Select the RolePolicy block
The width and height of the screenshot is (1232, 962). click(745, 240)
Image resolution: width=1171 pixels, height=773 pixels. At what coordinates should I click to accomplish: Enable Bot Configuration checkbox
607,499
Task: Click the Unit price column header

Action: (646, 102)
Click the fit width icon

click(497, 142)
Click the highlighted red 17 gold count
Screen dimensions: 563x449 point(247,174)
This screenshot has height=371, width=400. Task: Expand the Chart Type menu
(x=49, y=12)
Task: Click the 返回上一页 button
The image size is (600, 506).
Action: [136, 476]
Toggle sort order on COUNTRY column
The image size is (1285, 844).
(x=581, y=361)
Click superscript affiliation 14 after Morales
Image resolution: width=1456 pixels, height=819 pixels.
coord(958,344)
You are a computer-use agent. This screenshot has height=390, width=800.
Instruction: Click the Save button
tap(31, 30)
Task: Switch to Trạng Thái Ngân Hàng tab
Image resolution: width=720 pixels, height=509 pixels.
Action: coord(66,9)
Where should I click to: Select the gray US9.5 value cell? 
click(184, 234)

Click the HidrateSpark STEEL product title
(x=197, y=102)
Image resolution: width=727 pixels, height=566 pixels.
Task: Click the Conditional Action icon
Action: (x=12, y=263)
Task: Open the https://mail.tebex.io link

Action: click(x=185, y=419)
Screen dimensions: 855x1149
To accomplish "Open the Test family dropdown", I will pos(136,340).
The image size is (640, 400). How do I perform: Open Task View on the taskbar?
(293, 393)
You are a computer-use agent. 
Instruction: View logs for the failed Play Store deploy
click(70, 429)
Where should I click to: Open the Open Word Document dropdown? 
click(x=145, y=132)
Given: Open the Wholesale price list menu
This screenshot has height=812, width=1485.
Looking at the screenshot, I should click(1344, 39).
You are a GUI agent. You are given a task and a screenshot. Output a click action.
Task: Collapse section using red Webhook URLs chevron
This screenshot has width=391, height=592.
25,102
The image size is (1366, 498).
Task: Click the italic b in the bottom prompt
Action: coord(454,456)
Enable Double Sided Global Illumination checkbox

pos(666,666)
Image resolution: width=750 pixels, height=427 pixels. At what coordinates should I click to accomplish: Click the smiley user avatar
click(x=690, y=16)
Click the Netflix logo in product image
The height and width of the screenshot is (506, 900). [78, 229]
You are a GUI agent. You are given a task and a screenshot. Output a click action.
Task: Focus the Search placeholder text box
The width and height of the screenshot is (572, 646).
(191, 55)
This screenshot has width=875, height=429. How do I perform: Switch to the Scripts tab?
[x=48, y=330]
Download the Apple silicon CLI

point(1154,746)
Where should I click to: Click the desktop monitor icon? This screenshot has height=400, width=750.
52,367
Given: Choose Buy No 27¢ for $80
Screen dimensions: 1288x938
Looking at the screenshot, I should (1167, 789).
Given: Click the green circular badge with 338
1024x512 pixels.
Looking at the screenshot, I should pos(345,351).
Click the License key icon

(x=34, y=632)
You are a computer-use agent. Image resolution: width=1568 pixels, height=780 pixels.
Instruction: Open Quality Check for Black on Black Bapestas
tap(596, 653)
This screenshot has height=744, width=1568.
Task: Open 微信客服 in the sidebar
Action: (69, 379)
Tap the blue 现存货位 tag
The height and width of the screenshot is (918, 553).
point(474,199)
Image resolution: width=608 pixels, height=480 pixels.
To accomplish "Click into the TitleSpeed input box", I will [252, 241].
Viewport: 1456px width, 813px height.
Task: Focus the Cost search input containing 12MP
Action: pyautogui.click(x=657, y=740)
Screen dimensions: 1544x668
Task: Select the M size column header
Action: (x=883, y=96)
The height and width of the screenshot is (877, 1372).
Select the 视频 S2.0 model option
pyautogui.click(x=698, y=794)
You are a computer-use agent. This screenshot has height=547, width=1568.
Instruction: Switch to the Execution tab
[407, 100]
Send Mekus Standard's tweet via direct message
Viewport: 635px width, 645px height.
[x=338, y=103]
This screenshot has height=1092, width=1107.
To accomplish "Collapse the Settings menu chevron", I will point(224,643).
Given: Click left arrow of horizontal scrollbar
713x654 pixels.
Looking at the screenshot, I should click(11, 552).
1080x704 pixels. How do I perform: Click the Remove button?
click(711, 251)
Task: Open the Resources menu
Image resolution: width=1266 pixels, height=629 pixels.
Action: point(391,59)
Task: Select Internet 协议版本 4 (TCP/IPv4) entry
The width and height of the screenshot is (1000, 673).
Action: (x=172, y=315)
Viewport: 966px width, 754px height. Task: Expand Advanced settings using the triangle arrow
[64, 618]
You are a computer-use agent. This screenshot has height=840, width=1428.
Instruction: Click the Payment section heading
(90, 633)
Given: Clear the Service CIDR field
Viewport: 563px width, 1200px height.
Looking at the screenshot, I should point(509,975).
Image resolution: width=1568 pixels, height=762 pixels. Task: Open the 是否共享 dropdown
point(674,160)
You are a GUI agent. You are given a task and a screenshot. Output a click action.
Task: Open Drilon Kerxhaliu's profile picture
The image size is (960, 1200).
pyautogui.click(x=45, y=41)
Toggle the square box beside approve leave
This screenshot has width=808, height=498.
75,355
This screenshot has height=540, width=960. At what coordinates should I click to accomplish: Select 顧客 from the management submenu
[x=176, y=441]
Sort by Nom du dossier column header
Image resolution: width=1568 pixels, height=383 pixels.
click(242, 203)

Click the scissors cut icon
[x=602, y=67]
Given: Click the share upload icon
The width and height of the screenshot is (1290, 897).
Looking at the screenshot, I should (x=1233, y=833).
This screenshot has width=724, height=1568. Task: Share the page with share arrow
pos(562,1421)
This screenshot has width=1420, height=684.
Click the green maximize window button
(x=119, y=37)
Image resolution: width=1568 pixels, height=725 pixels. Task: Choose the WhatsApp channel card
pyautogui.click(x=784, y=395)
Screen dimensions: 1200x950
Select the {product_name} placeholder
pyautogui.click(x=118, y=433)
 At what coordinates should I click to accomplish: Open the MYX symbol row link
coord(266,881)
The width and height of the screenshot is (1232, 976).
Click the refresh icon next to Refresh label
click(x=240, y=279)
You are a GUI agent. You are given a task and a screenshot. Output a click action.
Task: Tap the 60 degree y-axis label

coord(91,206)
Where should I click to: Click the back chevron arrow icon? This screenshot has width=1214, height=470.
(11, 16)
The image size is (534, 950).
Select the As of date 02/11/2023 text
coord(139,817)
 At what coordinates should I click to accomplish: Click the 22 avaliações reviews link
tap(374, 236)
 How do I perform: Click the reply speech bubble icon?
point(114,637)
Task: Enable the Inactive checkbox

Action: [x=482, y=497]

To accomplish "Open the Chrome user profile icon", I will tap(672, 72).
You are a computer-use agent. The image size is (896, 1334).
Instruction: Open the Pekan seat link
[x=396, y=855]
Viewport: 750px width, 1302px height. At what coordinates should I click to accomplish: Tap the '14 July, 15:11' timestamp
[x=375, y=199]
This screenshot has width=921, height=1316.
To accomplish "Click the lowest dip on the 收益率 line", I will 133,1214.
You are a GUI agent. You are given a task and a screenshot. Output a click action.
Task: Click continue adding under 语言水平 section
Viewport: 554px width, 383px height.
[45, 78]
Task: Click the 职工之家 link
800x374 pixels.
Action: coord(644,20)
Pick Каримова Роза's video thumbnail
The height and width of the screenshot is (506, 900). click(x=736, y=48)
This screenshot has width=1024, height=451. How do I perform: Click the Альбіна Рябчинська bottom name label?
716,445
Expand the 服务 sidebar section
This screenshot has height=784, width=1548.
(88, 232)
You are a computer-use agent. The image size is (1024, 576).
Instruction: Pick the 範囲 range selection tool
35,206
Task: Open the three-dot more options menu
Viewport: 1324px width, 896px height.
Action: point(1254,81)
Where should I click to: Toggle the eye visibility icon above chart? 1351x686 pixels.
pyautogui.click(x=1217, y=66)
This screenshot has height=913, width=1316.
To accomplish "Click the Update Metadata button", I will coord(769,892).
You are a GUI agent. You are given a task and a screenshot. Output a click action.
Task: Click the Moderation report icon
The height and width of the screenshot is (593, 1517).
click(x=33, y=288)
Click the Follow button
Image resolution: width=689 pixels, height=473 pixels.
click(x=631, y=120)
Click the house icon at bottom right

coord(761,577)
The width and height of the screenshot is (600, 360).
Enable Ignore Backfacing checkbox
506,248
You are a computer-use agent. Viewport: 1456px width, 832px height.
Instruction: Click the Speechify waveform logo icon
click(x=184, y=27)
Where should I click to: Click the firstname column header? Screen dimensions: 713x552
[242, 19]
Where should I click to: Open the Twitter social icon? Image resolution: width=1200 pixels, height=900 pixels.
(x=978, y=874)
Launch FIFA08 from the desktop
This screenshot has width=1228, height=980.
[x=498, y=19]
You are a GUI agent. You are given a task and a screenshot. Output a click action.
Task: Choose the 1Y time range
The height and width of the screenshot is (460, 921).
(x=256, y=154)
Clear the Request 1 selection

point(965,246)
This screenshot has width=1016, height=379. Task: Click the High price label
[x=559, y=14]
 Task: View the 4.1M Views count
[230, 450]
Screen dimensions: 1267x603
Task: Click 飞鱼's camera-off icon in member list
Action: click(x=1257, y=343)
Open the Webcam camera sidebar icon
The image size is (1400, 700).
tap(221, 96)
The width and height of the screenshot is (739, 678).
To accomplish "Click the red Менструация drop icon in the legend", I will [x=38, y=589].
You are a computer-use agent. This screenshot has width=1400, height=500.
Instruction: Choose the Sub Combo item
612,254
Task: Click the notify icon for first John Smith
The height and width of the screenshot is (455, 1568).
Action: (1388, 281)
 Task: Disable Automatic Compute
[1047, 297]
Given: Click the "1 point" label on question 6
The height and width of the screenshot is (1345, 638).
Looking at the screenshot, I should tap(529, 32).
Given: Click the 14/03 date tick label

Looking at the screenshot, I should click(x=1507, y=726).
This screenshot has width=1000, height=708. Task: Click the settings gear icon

Assignment: Search the data above for the word "profile", then gather each line in which it appears.

Exercise answer:
Task: Open Drilon Kerxhaliu's profile picture
To accomplish "Open the Chrome user profile icon", I will tap(672, 72).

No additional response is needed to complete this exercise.